Walter Sisulu, Nelson Mandela and others languished in prison--many forget that they were essentially ignored for 20 years by the world. Violence can serve to justify such long incarceration, even when the violence was begun by the rulers, even when the insurgent violence is directed not at people but at infrastructure (as the Umkhonto we Sizwe sabotage was).
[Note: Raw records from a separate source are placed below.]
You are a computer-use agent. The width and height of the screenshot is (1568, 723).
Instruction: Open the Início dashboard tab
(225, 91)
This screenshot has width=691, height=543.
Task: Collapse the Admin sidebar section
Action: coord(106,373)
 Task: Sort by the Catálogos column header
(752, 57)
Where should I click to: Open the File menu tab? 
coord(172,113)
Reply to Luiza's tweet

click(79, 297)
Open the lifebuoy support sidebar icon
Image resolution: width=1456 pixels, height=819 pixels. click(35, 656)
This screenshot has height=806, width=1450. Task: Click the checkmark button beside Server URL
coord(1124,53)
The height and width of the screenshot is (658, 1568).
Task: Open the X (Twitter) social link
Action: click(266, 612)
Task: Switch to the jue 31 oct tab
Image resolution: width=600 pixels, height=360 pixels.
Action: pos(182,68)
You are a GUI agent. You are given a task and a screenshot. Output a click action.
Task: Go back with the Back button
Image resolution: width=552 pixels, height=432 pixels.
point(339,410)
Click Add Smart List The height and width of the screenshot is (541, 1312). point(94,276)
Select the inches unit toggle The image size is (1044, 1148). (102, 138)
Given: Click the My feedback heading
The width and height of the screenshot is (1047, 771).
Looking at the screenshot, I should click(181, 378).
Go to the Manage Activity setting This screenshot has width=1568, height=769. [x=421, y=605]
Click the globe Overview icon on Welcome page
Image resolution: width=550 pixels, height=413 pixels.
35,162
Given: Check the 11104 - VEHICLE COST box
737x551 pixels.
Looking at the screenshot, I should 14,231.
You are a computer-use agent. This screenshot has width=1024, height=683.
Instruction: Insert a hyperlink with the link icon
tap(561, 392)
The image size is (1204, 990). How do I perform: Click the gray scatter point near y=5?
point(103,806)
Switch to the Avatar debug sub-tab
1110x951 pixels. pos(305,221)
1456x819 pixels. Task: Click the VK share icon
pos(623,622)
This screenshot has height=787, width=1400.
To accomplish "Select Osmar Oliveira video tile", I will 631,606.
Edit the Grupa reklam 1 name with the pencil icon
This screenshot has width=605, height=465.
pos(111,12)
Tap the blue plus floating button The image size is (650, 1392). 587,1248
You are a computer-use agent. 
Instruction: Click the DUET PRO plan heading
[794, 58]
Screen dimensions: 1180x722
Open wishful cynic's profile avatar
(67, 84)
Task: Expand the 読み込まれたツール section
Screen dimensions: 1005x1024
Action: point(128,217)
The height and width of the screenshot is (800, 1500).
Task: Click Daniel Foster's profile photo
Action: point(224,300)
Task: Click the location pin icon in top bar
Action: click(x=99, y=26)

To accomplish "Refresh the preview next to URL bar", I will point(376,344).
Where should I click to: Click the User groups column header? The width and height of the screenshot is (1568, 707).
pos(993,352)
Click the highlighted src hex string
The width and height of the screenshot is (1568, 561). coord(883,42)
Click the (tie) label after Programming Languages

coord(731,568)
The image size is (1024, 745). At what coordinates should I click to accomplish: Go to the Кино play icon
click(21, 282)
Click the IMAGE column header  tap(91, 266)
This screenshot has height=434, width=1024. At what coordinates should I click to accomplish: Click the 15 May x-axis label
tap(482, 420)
Then came a new generation of young black leaders in the townships who organized mass strategic campaigns, including brilliantly crafted boycotts both nationally and internationally, and apartheid fell. To add to the nonviolent toolkit, Archbishop Desmond Tutu launched a national Truth and Reconciliation Commission from 1996-1998 and the image of nonviolence in South Africa took on an additional layer of evolved practice right where it all began on September 11, 1906, in South Africa, when Gandhi announced his first campaign of mass nonviolent resistance, in this case to the Asiatic Registration Laws.

Like the improvements to nonviolent strategies that the American Civil Rights movement (1955-1965) achieved (such as immediately capitalizing on oppressor violence, as the students did in Nashville in 1960 when whites bombed their lawyer’s home), the South African TRC added a special tool to the box.

Whites were only going to cede power in South Africa if threats were diminished. The first threat was the bloodbath and the new generation opened a window that made the change possible without a slaughter. The second threat was arrest of most white leadership for provable crimes against humanity, and the white leadership demanded amnesty before stepping aside, and so it was written directly into the new Constitution (Vora & Vora 2004, 301).

We see in the South African case that image can retard or accelerate forward motion toward success. ReĆ«valuation and rehabilitation of image is a part of the ongoing work of any struggle. It’s not a question of justice—for those who subscribe to the Just War doctrine, violent revolution in South Africa was absolutely justified—but rather of efficacy. Convincing a dangerous oppressor that you aren’t going to stoop to his tactics once you win will get that victory far faster. Launching that positive feedback loop is made possible by image work.

References

Vora, Jay A.; Vora, Erika 2004. The effectiveness of South Africa's Truth and Reconciliation Commission. Journal of Black Studies. 34: 301-322.